• _DOCUMENT_:
____________

Guest More than 1 year ago
Young not only tells you how to cook it, she also explains the context around the dish. You really get the feel these recipes where handed down in her family. This book documents the cooking traditions and recipes of the author's family and therefore exposes the reader to American Chinese cooking heritage. In addition to the Authentic recipes that are really good (any one i made so far was great) there is an explanation on each recipe and before each chapter there are a few pages of info as well. If you'r looking for good authentic recipes with a little bit more then just the recipe ¿ this is by far the best book I know of. Highly recommended.
Guest More than 1 year ago
This book is filled with recipes for dishes I ate as a child, craved as an adult, but seldom cooked. I especially enjoyed the explanations of the healing properties of basic ingredients, bringing back memories of hearing the same from my mother and her friends. This book is a cherished gift from my mother-in-law, Elaine. The day after receiving this book, I went grocery shopping and purchased my first sandpot and cooked Tender Chicken on Rice...I used chinese sausage instead of Ham...Mmmmmmm :-)
Guest More than 1 year ago
Recipes organized poorly and many recipes call for exotic ingredients you cannot find at your grocery store. Only buy this book if your town has a genuine Chinese market. On the plus side, the recipes do appear to be authentic and not 'americanized.'
Guest More than 1 year ago

Though the recipes are authentic and described by Chinese characters, pronounciation, and English descriptions, the organization of the recipes makes it difficult for a reader to build a menu or track down a favorite recipe.

The author has sorted dishes by techniques/rice/produce, those for celebrations, and those for their traditional healing properties.

Unfortunately these categories aren't helpful if you wanted to browse say for a chicken dish. Your only recourse is to turn to the index and look up chicken and hop to and fro from section to section as chicken recipes (along with others) are strewn about the different sections of the book.

Check out the table of contents provided and you'll get a sense of what I mean.

(Last point: I'm not sure if I'd agree with the accuracy of the Cantonese pronounciations of the dishes)

Guest More than 1 year ago
This all-emcompassing book is a great resource for anyone who wants to learn about Cantonese food. It covers everything from homestyle dishes to banquet-style cuisine. It includes chapters about cooking techniques, family traditions and New Year's folklore, health benefits of yin and yang and tips on shopping for specialty ingredients. The recipes are very authentic and familiar, straightforward and for the most part, not too difficult. As a 2nd generation Chinese-American from San Francisco, I felt like the author was describing my own food-emphasized childhood experiences.

____________

• _WHAT YOU WILL DO_: Render this sentence from the cookbook reviews in Spanish: "It covers everything from homestyle dishes to banquet-style cuisine." Rely only on the cookbook reviews above.

• _RECORDED DATA_:

____________

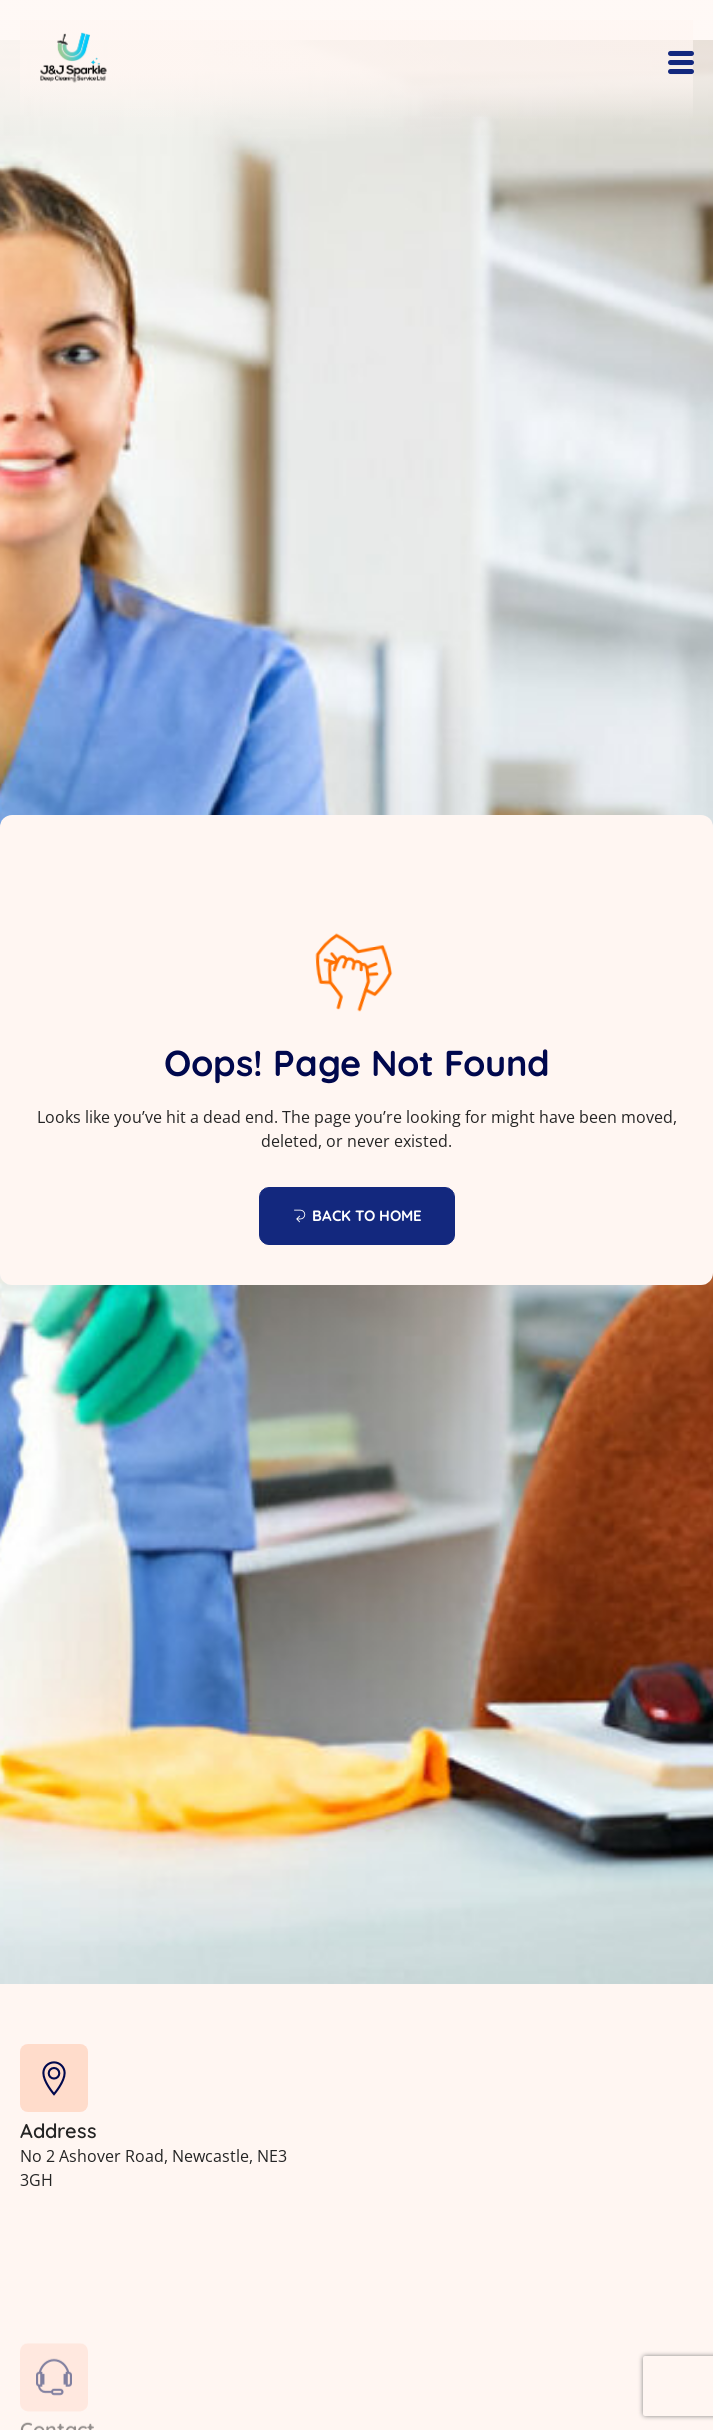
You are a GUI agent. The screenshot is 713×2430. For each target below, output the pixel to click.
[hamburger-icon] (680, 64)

____________

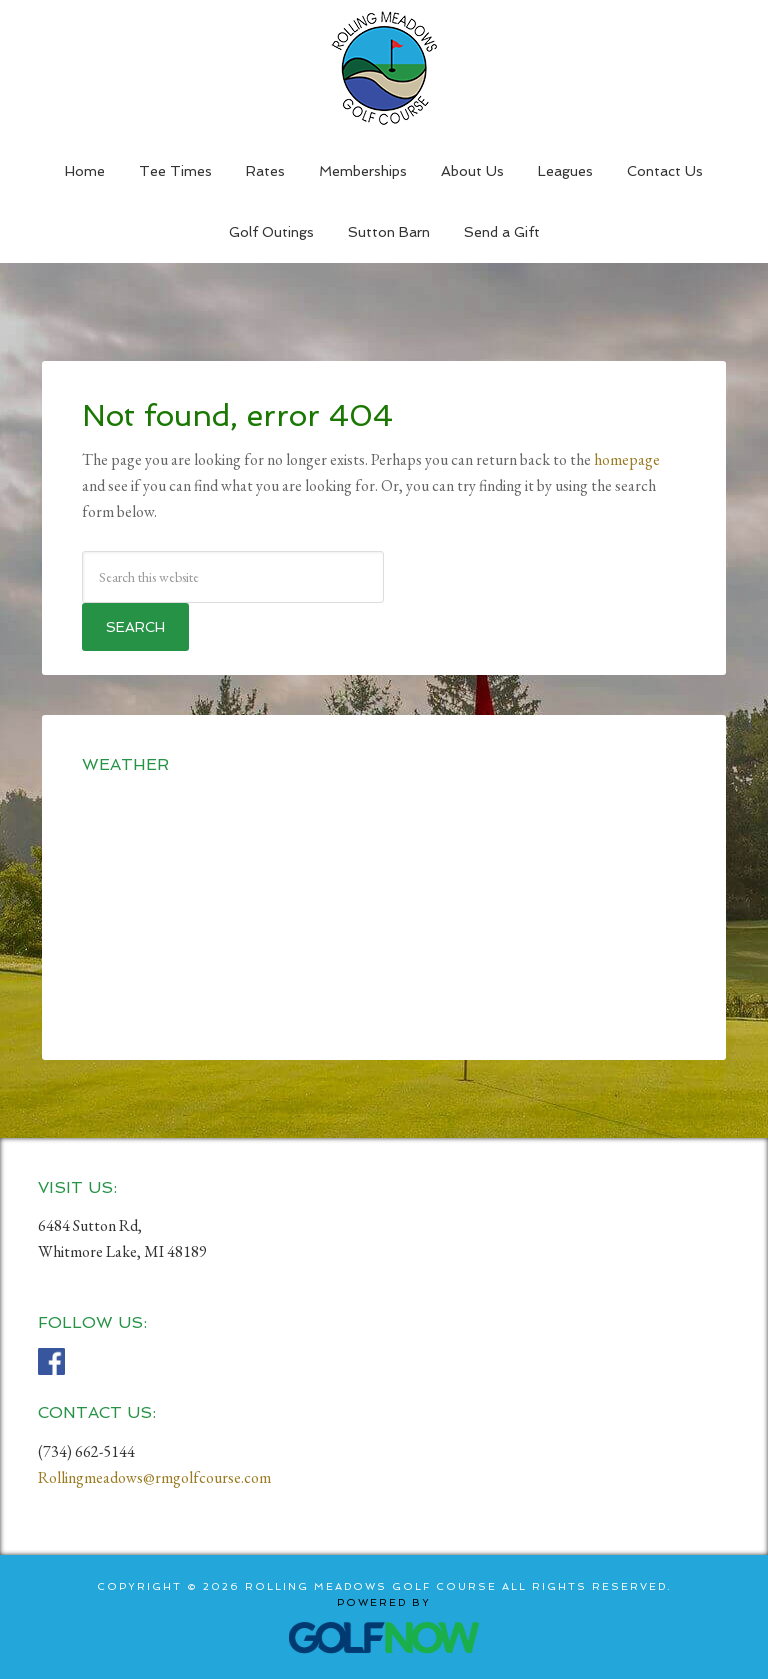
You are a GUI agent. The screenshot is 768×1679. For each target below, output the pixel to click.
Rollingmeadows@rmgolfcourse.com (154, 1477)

____________

• _EXERCISE RESULT_: Abarca de todo, desde platos caseros hasta cocina de banquete.